### Task goal
Find each line in the records below that contains the string "screenshot", and copy those lines in full.

### Records for processing
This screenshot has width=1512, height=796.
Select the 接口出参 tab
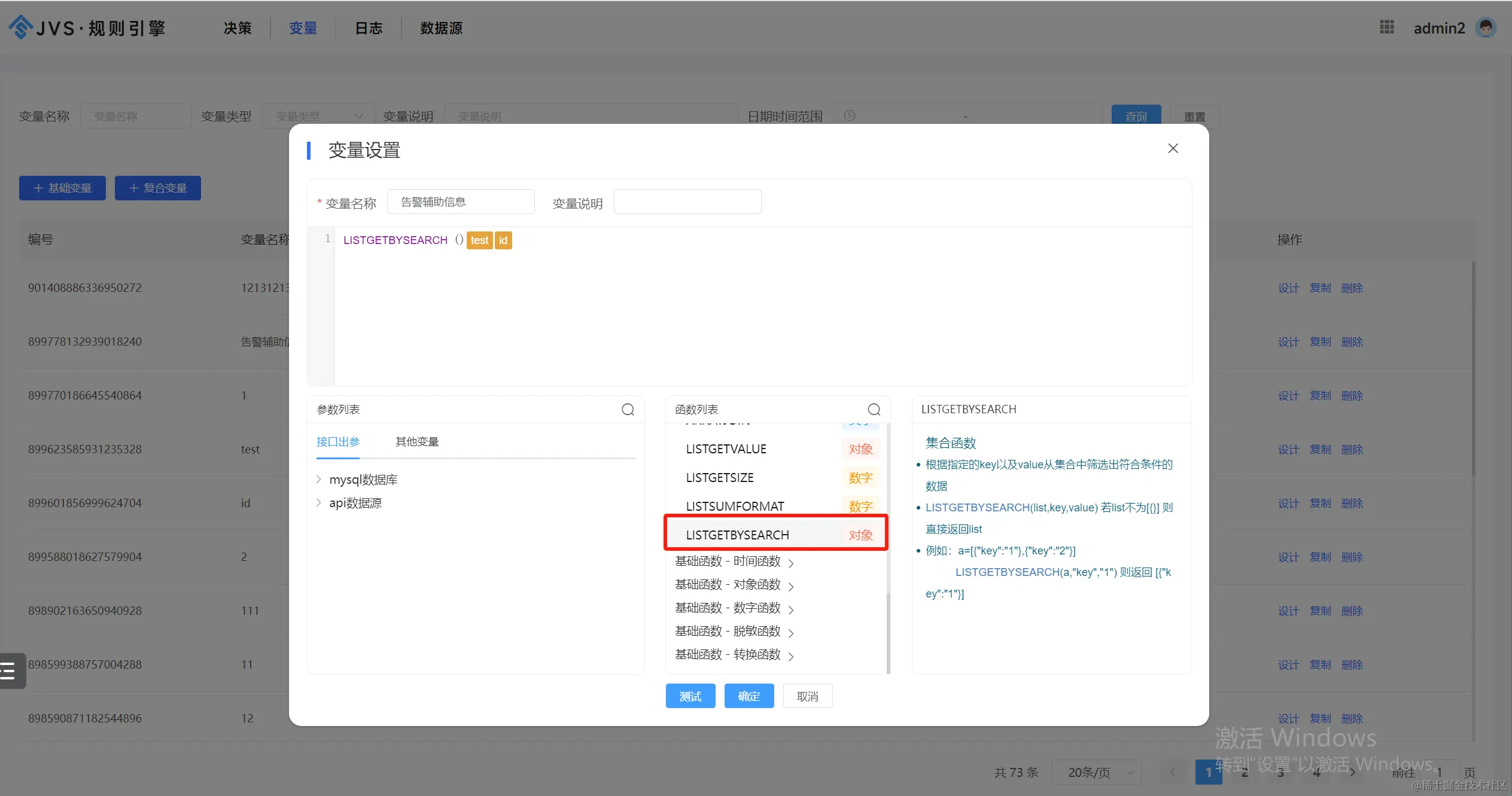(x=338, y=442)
==
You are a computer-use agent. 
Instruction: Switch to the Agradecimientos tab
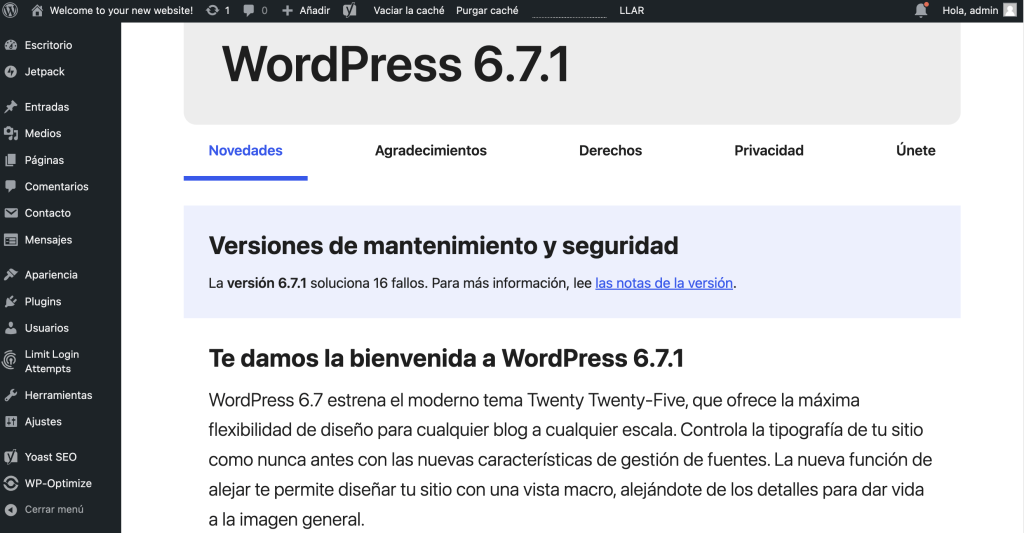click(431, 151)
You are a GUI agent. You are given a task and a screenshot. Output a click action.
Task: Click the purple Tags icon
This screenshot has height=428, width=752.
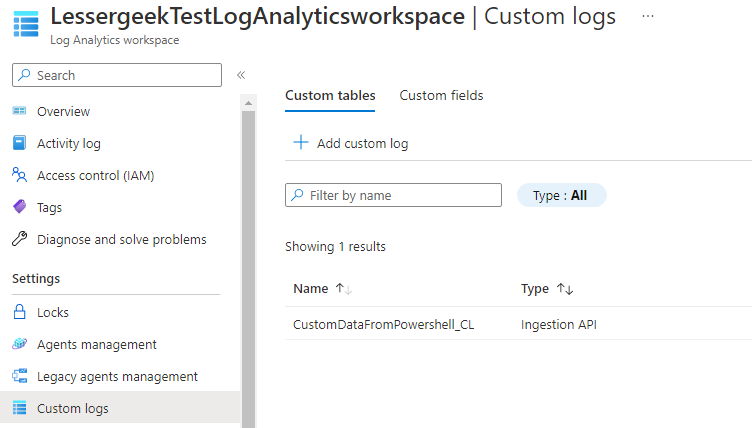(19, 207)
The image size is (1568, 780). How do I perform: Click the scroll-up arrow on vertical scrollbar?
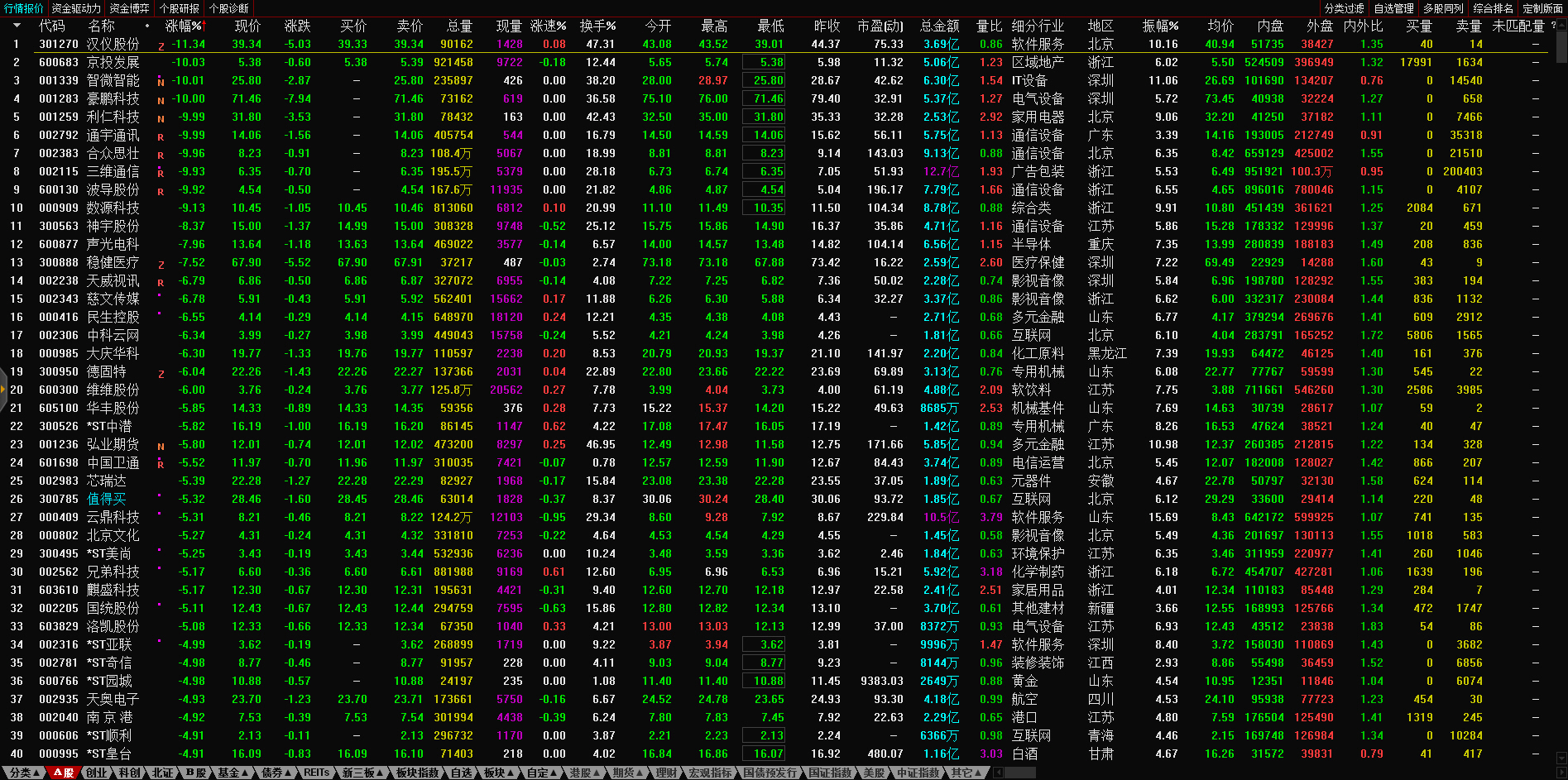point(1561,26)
==
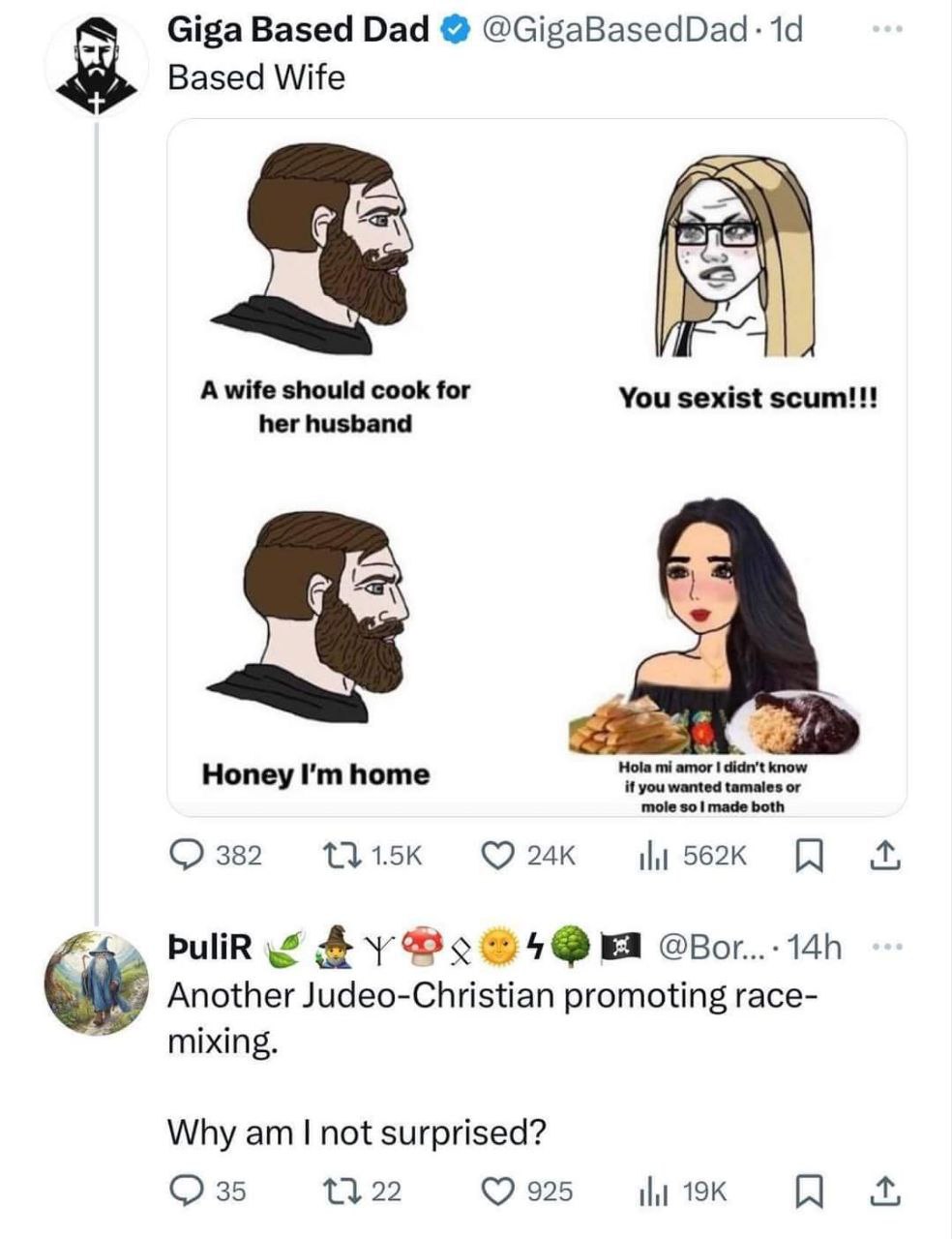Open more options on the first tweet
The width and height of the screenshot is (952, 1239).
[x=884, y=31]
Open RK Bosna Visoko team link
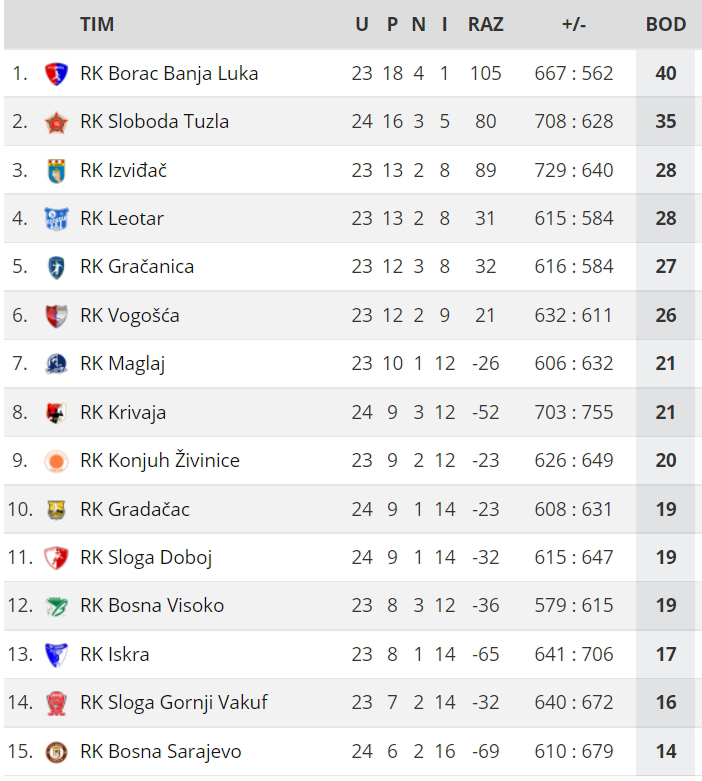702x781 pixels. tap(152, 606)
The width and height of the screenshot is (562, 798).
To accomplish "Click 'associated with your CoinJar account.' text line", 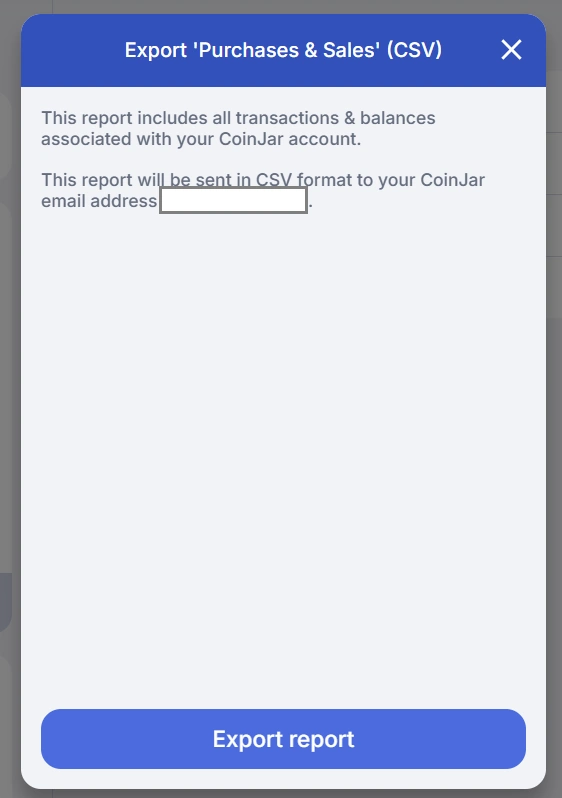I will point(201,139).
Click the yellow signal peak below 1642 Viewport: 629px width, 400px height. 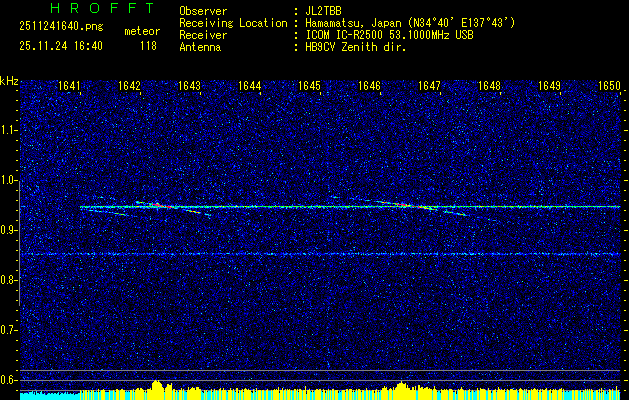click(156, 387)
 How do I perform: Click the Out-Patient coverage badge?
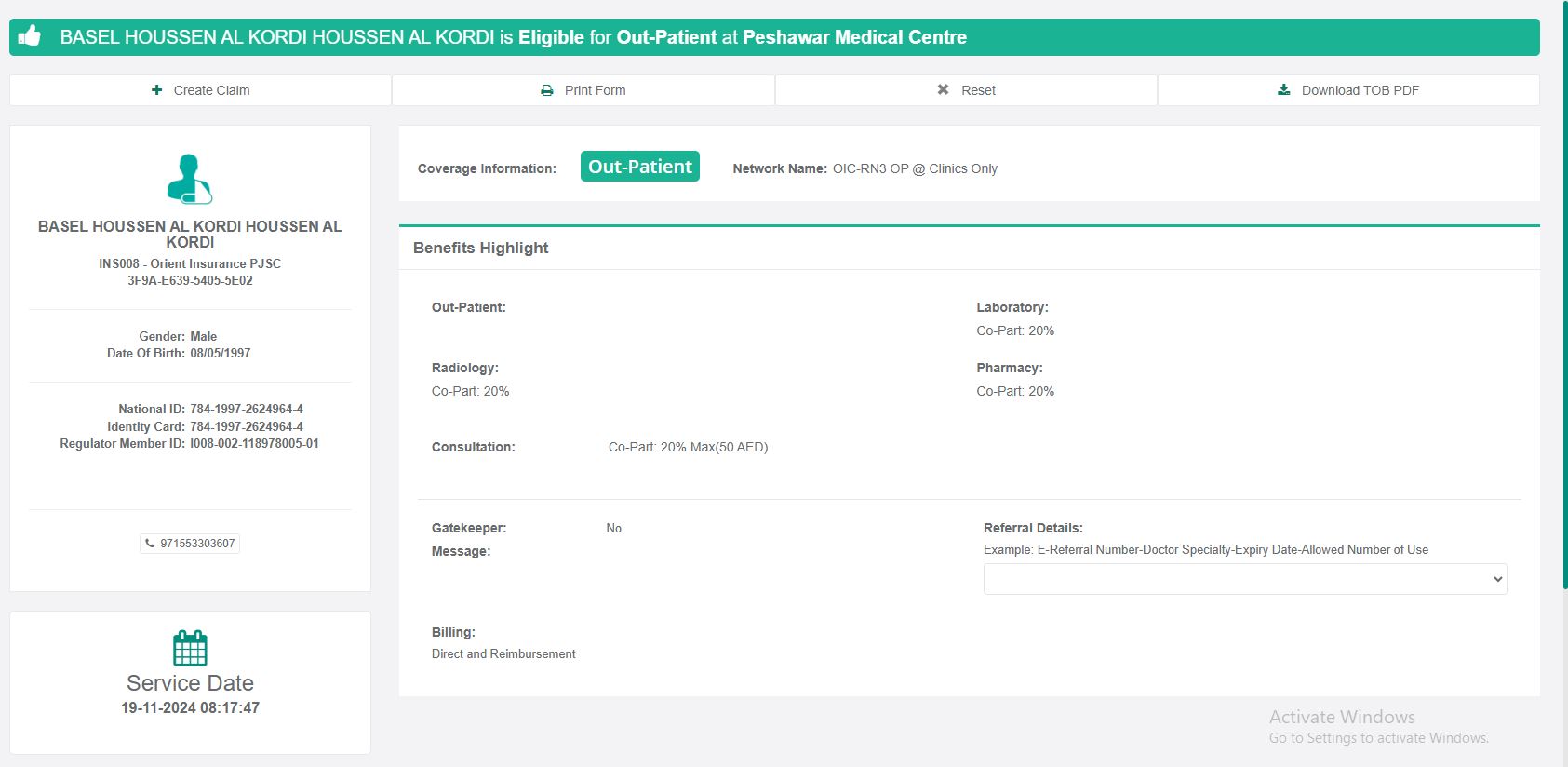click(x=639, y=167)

### Answer in full
This screenshot has width=1512, height=796.
You are a GUI agent. You are given a task and a screenshot. Output a click action.
This screenshot has height=428, width=752.
The width and height of the screenshot is (952, 1239).
The width and height of the screenshot is (562, 798).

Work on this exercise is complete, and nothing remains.